In the records below, find the line holding "Given: Open the German" and the line holding "This screenshot has height=1060, width=1841.". Set down both, with every line between them, exactly.

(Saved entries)
== Segment start ==

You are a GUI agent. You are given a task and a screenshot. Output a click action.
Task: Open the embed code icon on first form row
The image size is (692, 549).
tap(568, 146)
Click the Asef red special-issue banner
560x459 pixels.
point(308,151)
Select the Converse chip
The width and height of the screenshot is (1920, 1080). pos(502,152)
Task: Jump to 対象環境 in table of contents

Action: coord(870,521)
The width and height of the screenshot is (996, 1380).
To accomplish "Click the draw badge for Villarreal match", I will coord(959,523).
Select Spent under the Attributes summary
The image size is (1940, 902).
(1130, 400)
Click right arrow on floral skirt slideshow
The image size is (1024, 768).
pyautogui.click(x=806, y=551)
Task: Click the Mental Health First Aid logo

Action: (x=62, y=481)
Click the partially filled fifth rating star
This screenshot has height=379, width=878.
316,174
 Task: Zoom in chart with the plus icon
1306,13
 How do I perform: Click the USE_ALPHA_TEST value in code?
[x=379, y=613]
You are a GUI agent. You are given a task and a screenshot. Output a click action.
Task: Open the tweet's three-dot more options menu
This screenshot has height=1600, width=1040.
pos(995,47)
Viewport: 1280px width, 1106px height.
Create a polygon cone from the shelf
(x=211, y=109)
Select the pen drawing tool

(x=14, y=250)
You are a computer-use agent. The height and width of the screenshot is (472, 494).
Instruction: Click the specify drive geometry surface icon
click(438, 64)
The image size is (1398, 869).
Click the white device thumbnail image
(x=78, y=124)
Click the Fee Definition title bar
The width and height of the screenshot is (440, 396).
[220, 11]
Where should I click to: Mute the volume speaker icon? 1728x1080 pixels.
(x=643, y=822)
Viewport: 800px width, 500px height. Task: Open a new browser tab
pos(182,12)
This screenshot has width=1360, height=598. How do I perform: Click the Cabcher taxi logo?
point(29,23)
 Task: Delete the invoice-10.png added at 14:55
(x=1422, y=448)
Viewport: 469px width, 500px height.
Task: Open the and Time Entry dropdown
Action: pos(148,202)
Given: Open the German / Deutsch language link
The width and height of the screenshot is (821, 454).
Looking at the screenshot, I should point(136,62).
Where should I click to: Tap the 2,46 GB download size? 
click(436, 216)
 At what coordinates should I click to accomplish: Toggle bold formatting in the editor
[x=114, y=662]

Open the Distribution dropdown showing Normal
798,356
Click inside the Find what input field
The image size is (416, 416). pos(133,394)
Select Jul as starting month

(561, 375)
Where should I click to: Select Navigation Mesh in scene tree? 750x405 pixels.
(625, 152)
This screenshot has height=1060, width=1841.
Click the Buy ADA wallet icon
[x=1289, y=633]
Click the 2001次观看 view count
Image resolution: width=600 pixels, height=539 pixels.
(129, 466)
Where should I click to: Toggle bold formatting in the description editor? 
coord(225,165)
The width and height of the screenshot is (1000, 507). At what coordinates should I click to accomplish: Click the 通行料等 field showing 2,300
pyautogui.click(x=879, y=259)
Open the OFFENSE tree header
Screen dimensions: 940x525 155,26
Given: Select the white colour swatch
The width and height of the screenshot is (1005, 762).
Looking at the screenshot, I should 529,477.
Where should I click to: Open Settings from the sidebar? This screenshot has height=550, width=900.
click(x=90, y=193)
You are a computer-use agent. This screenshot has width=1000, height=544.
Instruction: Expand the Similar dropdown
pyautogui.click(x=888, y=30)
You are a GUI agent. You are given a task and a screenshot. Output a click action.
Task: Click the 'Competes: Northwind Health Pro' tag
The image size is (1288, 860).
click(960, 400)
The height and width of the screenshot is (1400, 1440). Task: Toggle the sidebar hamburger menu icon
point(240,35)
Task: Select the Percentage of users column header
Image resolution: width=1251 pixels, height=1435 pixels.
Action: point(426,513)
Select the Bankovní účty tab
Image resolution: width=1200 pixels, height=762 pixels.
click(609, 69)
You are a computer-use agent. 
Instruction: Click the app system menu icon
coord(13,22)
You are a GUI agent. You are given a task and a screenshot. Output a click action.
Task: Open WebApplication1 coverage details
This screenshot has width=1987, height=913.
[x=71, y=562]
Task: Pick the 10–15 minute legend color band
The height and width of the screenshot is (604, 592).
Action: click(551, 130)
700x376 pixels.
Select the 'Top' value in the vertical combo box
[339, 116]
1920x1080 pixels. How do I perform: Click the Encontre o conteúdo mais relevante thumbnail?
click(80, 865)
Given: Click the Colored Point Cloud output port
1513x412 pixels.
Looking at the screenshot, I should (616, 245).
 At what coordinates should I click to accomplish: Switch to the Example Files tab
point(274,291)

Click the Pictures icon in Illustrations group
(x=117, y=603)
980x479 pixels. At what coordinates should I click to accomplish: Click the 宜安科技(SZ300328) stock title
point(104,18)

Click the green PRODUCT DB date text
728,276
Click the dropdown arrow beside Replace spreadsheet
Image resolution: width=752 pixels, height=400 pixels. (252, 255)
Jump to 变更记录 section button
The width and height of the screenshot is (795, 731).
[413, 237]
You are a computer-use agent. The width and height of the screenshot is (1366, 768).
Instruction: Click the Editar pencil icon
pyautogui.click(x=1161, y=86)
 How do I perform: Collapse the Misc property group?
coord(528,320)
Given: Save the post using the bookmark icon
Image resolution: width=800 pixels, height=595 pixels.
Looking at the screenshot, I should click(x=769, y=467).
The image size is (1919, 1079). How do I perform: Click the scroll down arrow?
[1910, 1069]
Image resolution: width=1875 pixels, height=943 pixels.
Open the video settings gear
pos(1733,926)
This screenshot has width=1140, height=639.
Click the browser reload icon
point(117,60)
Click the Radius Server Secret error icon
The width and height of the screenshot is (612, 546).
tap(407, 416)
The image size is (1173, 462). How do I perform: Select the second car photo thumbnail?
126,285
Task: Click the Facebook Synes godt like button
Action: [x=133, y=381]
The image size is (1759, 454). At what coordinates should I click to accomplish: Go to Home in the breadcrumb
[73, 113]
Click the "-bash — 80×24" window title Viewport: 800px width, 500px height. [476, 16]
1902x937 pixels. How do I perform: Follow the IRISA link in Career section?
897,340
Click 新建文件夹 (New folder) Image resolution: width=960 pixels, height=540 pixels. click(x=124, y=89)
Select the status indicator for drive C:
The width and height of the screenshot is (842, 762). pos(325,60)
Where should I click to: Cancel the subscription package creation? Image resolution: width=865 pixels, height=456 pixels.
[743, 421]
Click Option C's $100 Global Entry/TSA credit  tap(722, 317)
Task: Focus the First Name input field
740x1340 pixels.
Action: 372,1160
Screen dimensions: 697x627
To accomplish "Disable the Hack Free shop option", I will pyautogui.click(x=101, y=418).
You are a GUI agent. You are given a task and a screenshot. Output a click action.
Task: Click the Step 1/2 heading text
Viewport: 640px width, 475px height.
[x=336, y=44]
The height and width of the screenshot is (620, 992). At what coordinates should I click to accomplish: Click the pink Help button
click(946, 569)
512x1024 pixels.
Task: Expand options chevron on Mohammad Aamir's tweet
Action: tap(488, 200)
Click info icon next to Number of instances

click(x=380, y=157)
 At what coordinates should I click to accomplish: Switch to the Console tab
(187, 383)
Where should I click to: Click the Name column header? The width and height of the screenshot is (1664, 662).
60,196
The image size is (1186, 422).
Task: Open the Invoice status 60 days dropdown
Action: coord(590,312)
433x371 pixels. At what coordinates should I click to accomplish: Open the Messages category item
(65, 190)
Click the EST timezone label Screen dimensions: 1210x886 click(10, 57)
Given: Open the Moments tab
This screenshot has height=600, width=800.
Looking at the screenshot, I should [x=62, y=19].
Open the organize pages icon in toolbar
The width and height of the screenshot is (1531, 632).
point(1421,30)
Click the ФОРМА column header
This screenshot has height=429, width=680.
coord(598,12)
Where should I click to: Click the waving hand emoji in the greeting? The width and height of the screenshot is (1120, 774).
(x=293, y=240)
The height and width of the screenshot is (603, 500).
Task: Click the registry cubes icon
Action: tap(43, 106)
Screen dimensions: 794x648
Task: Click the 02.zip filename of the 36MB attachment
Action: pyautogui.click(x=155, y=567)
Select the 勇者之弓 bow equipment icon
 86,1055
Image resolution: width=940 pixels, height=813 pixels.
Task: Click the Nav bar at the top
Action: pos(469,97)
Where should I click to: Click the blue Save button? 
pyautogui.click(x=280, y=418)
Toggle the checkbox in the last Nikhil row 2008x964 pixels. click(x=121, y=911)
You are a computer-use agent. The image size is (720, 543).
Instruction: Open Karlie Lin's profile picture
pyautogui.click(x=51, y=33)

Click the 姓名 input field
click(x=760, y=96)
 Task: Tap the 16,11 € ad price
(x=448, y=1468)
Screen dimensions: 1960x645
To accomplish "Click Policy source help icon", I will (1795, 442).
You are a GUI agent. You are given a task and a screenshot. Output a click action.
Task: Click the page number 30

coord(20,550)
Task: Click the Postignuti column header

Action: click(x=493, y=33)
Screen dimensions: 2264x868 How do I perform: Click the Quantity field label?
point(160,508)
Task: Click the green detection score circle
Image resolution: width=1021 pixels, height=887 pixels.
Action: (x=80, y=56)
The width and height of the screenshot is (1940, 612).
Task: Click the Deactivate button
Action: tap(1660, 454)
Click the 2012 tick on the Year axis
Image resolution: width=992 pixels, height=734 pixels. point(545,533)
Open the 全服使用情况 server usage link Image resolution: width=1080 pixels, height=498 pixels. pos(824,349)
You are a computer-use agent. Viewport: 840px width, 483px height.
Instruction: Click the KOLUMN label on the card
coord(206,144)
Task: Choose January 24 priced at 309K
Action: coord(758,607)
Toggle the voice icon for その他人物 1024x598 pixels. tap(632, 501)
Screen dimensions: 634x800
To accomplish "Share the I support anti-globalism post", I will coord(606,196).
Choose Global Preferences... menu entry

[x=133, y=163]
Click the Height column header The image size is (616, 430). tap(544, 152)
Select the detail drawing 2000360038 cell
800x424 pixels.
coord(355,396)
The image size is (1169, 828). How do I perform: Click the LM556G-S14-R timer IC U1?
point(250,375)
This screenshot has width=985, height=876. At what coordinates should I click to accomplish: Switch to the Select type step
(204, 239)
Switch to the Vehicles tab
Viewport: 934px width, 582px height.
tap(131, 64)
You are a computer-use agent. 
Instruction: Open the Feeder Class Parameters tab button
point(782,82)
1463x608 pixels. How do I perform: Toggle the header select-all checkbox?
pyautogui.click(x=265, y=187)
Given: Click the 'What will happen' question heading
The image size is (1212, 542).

== Segment end ==

→ YOUR RESPONSE:
Given: Open the German / Deutsch language link
The width and height of the screenshot is (821, 454).
Looking at the screenshot, I should point(136,62).
Where should I click to: Tap the 2,46 GB download size? 
click(436, 216)
 At what coordinates should I click to accomplish: Toggle bold formatting in the editor
[x=114, y=662]

Open the Distribution dropdown showing Normal
798,356
Click inside the Find what input field
The image size is (416, 416). pos(133,394)
Select Jul as starting month

(561, 375)
Where should I click to: Select Navigation Mesh in scene tree? 750x405 pixels.
(625, 152)
This screenshot has height=1060, width=1841.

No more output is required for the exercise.